I build a webscraper with BeautifulSoup for the german yellow pages.
Works good so far.
However the problem is that there is a "Load More" Button which shows 10 more results. The URL does NOT change when clicking on it. Since I am a beginner and wrote the code with a YouTube Tutorial I really don't know how get my webscraper to get all results from the page.
Behaviour now:
Running the Webscraper gets me 50 results. After 50 results on the webpage there is a "Load More" button.
Expected Behaviour:
I can define how many times the webscraper "clicks" on the "Load More" button to get more results and safe them inside a list.

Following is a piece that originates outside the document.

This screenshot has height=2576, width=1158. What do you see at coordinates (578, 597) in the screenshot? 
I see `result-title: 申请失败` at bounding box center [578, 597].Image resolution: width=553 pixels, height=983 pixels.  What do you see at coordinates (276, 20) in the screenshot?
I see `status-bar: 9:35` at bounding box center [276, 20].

Obviously since the URL doesn't change I cannot add a {x} at the end of the link and do a loop. I also read something about Selenium but couldn't figure it out by myself.
import requests
import pandas as pd
from bs4 import BeautifulSoup
main_list = []
def extract(url):
headers = {'User-Agent': 'x'}
r = requests.get(url, headers=headers)
soup = BeautifulSoup(r.content, 'html.parser')

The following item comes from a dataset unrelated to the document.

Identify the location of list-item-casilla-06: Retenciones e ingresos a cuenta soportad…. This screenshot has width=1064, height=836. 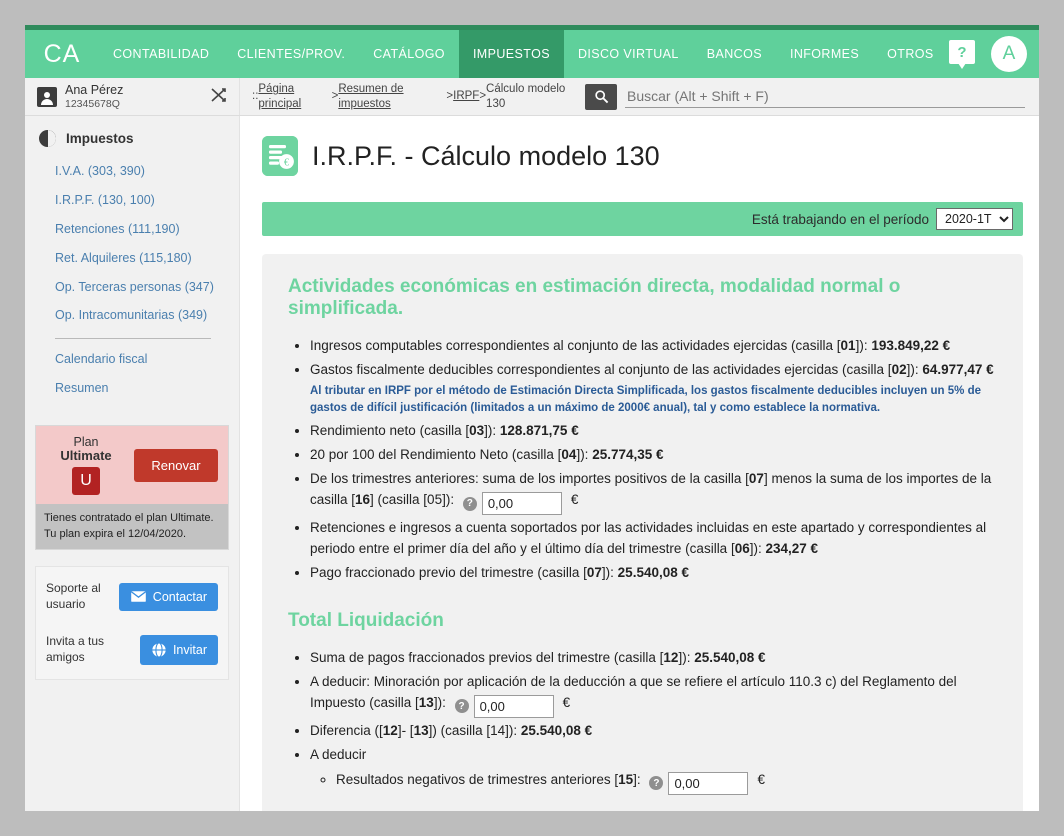
(654, 539).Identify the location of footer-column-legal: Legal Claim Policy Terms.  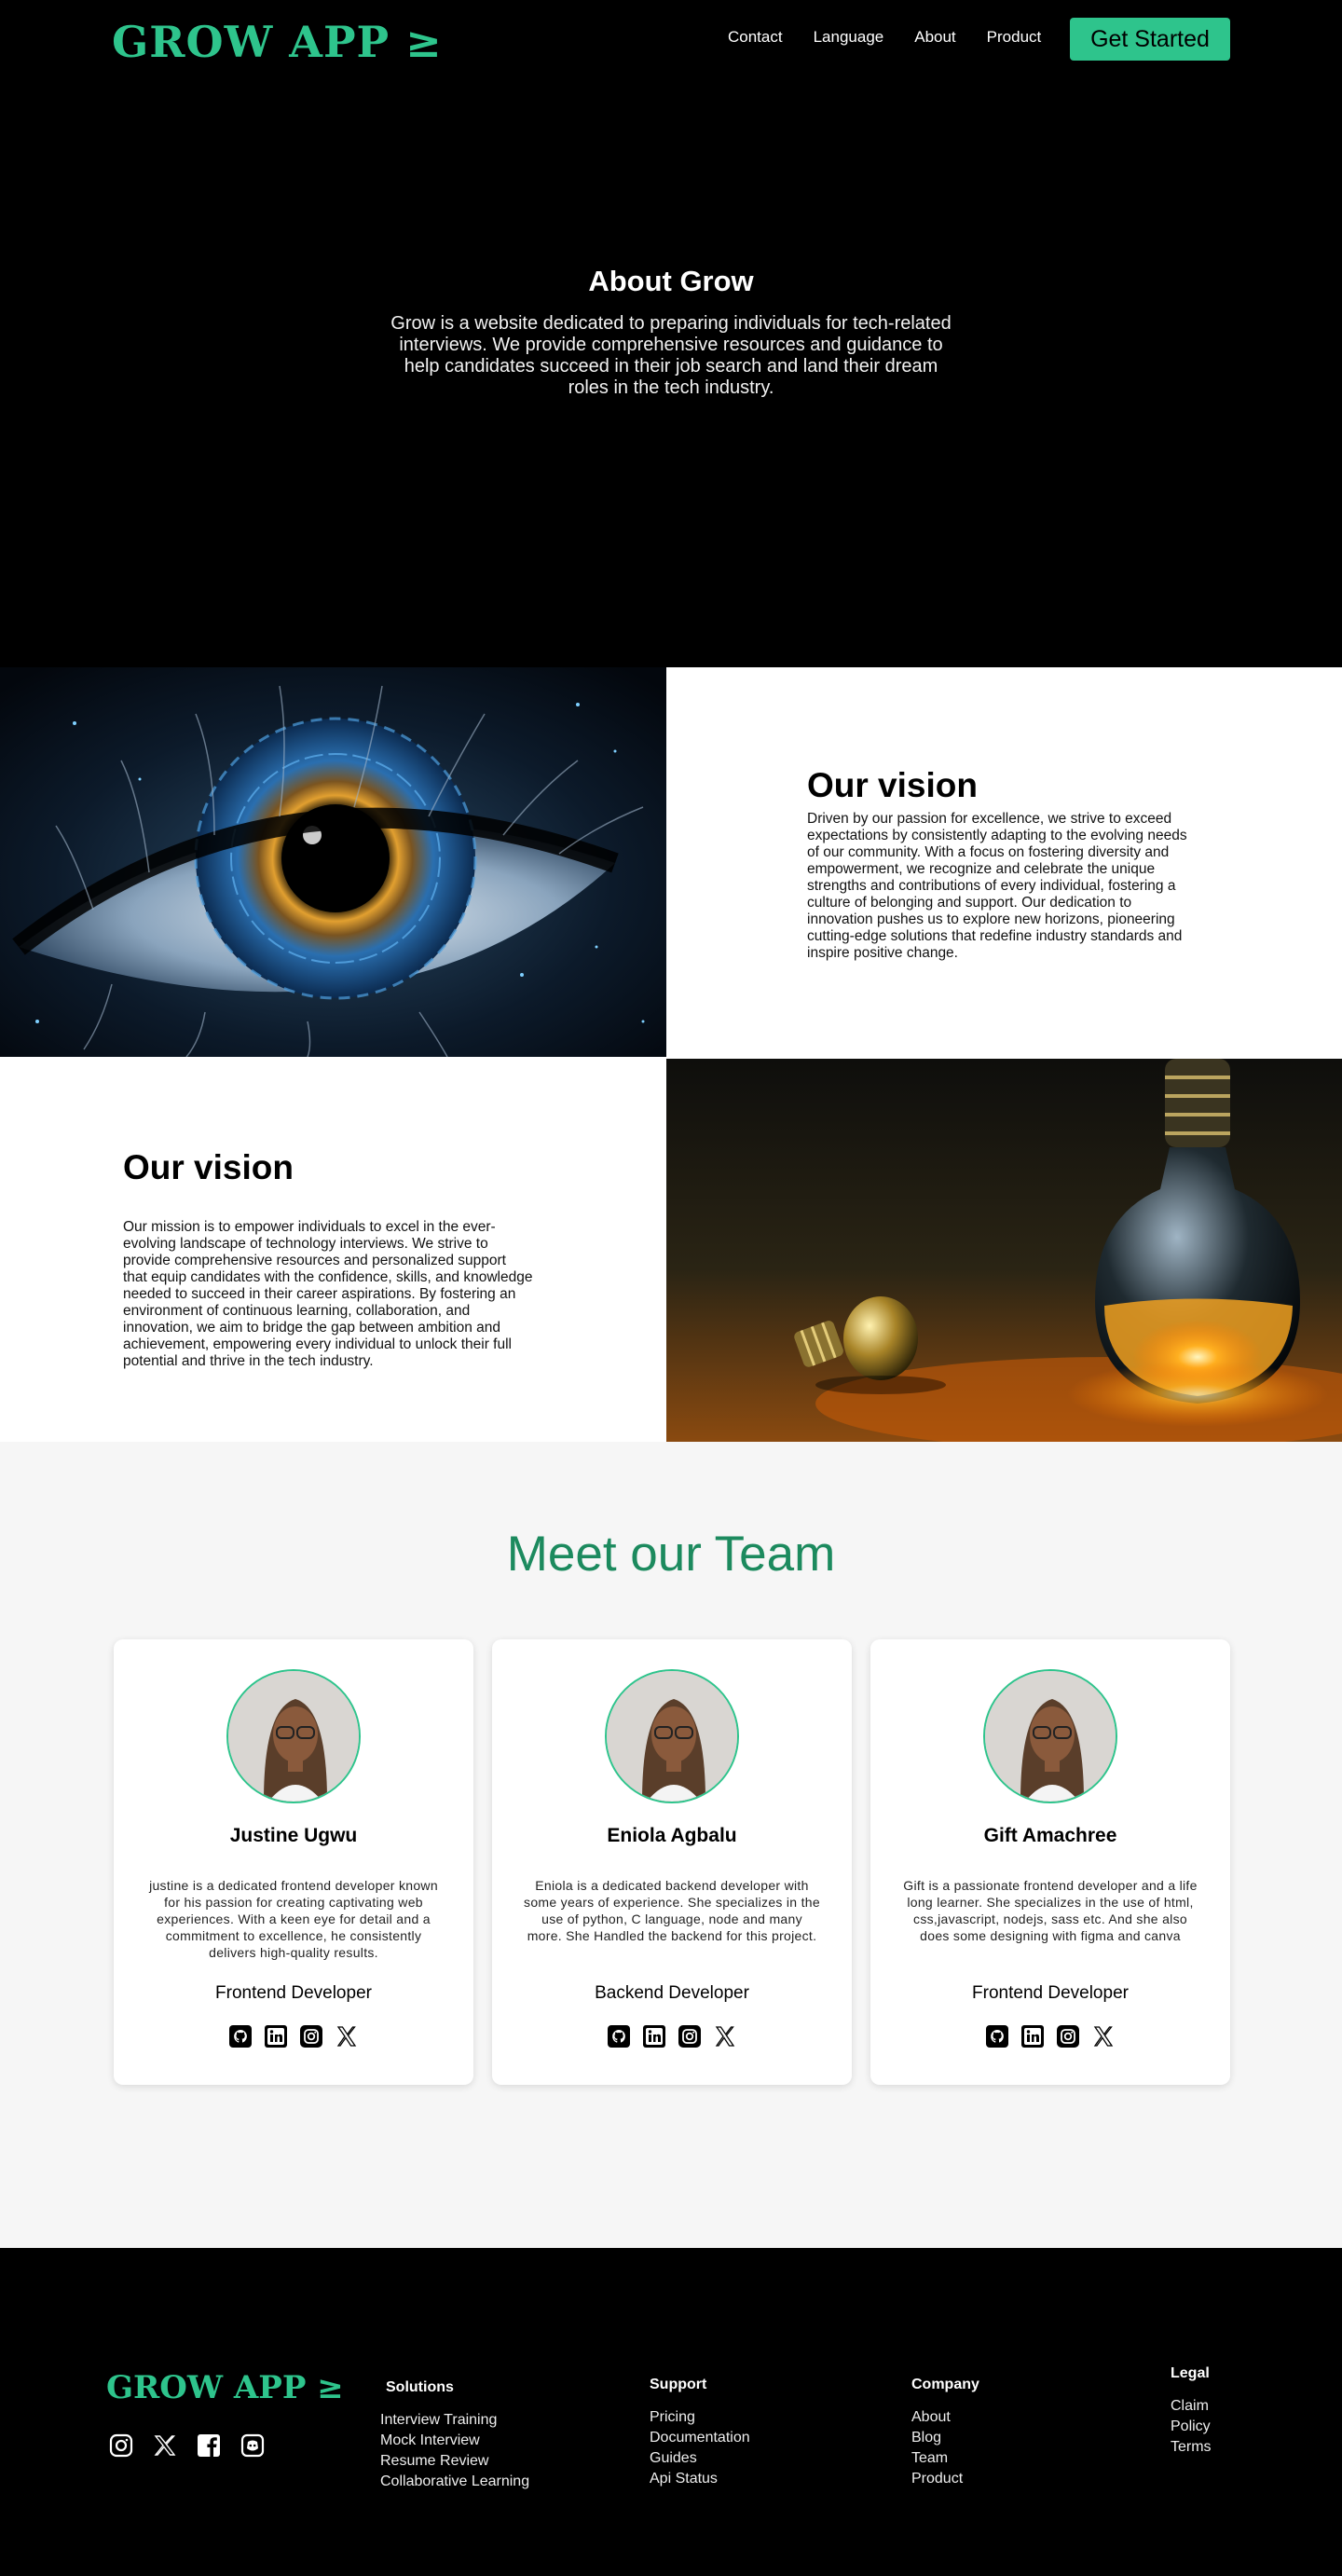
(1192, 2412).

return soup.find_all('article', class_ = 'mod mod-Treffer')
def transform (articles):
for item in articles:
name = item.find('h2', {'data-wipe-name': 'Titel'}).text
tel = item.find('p', class_ = 'mod-AdresseKompakt__phoneNumber').text
try:
website = item.find('a', class_ = 'contains-icon-homepage gc-btn gc-btn--s')['href']
except:
website = ''
business = {
'Name': name,
'Website': website,
'Telefonnummer': tel,
}
main_list.append(business)
return
def load():
df = pd.DataFrame(main_list)
df.to_csv('stb_fürth.csv', index=False)
articles = extract(f'german yellow pages')
transform(articles)
load()
print('CSV Datei erstellt')